[Shanghai] 8 1/2 Otto e Mezzo Bombana (Brunch)
8 1/2 Otto e Mezzo Bombana | Dianping
Address: 圆明园路169号6-7楼 – Level 6/7, 169 Yuanmingyuan Lu (黄浦区 Huangpu District)
Date visited: 2015.01 for brunch
Price: RMB¥458 + 10% brunch set per person
Will return: Yes
Please note this was an invited tasting
8 1/2 Otto e Mezzo Bombana is currently running a brunch series showcasing dishes from various regions of Italy. The menu rotates every few weeks to a different region and is priced at RMB¥458 + 10% per person. This week’s visit featured flavors of Piedmont, a northern region of Italy.
A little rosé to start never hurt anyone.
And seeing Chef Bombana’s face on this bottle of wine, which made my day.
(Please note: set price includes coffee or tea; extra charge applies for champagne or wine.)
Course 1: classic selection of antipasti
Three petite starters of veal “tonnato,” stewed beef tongue with agrodolce vegetables, and marinated bell peppers in salsa verde. The slab of beef tongue was definitely the best.
Course 2: homemade “tajarin” pasta
Meat ragout, butter & grana padano
Tajarin is a narrow, flat egg noodle made using 132547x egg yolks. The dough is rolled into a thin, flat sheet and cut into pieces of noodles. I typically like my pasta to be al dente and I noticed that the pastas I have had during my visits here lean more toward the soft side. I asked why and it was explained to me that since it is freshly made egg noodle that is not dried, it remains tender. Makes sense and I can live with that. The meat sauce was delicious — homey and hearty.

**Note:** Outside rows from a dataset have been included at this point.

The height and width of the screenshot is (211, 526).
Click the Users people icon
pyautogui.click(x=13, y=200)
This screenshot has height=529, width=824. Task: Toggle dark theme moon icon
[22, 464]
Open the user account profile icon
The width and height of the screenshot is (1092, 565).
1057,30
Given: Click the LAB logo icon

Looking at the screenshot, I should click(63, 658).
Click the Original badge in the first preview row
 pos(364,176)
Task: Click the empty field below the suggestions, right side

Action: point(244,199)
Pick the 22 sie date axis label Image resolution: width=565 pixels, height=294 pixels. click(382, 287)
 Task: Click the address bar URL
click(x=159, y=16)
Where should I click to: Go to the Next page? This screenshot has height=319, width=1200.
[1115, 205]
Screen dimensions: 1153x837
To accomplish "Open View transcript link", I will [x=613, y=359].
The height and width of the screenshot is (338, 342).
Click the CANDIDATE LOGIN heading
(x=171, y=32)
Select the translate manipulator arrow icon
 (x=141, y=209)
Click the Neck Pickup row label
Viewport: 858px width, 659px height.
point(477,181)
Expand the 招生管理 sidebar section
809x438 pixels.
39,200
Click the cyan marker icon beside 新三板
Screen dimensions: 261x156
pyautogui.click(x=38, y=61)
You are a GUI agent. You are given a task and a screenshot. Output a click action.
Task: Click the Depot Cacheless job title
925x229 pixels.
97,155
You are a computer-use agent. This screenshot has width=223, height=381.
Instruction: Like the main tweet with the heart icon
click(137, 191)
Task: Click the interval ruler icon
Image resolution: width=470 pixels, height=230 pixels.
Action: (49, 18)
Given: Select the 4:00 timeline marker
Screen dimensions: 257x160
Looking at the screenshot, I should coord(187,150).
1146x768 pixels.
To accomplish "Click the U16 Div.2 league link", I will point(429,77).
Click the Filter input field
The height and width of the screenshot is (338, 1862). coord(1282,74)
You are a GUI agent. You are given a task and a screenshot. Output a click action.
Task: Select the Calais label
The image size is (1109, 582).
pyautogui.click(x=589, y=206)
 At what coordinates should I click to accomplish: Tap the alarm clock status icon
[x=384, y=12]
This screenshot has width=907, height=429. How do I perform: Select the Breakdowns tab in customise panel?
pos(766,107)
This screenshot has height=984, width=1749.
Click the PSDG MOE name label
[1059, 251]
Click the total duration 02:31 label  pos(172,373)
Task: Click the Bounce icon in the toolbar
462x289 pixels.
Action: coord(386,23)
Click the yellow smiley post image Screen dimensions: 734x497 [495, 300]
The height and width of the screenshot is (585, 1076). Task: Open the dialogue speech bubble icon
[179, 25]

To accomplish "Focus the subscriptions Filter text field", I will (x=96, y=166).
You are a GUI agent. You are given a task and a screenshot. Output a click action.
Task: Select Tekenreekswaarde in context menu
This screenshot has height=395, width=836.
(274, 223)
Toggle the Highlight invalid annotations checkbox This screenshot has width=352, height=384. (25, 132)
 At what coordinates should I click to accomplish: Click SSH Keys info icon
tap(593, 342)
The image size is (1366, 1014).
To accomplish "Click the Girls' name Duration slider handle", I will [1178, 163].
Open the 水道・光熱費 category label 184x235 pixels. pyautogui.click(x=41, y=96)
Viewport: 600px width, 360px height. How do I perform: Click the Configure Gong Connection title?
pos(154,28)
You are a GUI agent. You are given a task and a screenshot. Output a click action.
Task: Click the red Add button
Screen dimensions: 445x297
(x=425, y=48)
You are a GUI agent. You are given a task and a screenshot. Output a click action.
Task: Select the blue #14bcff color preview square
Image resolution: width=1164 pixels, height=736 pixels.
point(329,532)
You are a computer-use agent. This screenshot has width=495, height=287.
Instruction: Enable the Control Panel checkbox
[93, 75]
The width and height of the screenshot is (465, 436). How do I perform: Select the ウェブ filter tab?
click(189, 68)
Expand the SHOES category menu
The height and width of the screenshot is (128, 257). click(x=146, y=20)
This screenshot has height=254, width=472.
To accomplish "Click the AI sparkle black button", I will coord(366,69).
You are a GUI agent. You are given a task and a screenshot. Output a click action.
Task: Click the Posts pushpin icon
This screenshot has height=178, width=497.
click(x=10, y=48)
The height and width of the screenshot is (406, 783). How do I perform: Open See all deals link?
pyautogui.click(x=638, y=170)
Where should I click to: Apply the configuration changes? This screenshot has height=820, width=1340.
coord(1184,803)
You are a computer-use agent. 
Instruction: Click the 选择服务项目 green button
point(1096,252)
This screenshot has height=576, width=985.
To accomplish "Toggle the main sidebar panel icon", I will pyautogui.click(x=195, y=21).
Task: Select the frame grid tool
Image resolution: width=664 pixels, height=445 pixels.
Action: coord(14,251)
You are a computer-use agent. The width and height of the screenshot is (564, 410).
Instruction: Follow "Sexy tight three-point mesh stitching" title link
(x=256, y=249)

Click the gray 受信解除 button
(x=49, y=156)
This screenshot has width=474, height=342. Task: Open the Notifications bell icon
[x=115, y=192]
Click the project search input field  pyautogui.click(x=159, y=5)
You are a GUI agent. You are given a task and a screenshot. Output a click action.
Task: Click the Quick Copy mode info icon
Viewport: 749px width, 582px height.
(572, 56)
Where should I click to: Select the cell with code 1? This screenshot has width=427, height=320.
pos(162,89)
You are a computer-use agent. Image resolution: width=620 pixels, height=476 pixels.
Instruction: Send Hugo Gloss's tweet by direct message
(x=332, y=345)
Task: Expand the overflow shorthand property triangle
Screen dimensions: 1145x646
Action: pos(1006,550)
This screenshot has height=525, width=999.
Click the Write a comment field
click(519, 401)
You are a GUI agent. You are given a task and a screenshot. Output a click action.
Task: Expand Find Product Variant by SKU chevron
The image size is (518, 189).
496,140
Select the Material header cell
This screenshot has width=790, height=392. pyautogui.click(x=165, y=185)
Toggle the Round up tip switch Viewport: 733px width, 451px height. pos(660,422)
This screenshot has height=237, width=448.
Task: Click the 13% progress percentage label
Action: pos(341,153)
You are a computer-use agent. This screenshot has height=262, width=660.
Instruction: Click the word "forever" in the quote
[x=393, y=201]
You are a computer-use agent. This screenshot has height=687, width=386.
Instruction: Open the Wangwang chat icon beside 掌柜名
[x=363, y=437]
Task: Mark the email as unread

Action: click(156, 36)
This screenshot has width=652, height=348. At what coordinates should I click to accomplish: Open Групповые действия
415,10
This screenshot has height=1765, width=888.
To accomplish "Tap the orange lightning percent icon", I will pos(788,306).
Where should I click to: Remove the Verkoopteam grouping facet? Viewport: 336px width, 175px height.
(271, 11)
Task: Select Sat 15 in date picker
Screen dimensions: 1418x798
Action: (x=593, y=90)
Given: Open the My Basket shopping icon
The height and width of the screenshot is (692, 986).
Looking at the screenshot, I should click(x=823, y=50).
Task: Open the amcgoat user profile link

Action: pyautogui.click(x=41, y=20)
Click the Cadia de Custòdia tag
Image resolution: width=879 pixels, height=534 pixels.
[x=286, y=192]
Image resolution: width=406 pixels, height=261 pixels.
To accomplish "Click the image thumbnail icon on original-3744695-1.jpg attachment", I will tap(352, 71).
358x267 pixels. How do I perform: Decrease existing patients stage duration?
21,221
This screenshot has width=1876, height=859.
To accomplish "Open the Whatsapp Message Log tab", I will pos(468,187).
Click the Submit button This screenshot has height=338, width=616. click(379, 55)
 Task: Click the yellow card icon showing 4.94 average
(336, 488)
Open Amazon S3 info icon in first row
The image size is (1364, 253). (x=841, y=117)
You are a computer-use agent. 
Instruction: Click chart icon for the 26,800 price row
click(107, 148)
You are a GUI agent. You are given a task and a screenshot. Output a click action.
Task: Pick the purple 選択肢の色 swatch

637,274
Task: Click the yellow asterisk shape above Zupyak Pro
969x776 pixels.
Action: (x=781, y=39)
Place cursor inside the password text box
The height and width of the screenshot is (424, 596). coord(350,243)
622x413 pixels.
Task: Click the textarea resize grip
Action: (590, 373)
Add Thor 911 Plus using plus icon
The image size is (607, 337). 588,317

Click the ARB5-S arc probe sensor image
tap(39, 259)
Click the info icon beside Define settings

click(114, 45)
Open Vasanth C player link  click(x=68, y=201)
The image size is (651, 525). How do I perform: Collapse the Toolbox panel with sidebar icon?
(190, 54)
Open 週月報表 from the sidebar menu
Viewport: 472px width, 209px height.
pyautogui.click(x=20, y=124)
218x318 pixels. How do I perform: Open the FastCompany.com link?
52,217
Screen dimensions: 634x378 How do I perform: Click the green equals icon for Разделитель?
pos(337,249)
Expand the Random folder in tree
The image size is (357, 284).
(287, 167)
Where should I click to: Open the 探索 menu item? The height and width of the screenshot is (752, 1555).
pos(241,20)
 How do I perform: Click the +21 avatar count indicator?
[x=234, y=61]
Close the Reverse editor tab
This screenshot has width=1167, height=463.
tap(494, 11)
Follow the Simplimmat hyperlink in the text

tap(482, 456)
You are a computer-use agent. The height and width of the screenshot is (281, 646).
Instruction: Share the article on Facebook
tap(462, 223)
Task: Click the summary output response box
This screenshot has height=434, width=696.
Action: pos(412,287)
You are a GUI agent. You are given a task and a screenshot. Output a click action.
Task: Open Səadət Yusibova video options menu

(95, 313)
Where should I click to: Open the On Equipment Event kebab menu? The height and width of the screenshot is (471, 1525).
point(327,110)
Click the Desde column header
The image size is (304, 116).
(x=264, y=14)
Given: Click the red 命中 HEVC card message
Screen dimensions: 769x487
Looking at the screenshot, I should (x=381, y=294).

Course 3: traditional “brasato”
Braised beef shoulder, Barolo wine sauce, celeriac puree
Fatty and loose piece of beef saturated with a deep wine sauce. A highlight of the meal and also the plateau that promptly dropped me off the cliff to a food-induced coma.
Course 4: dessert trio
Favorite of this trio was the bicerine, which is hot chocolate & coffee with a thick layer of cream on top. Second was the bunet, a classic chocolate pudding. Not as pleasing was the pear & hazelnut chocolate tartelette, which tasted a bit odd from the (candied?) pear.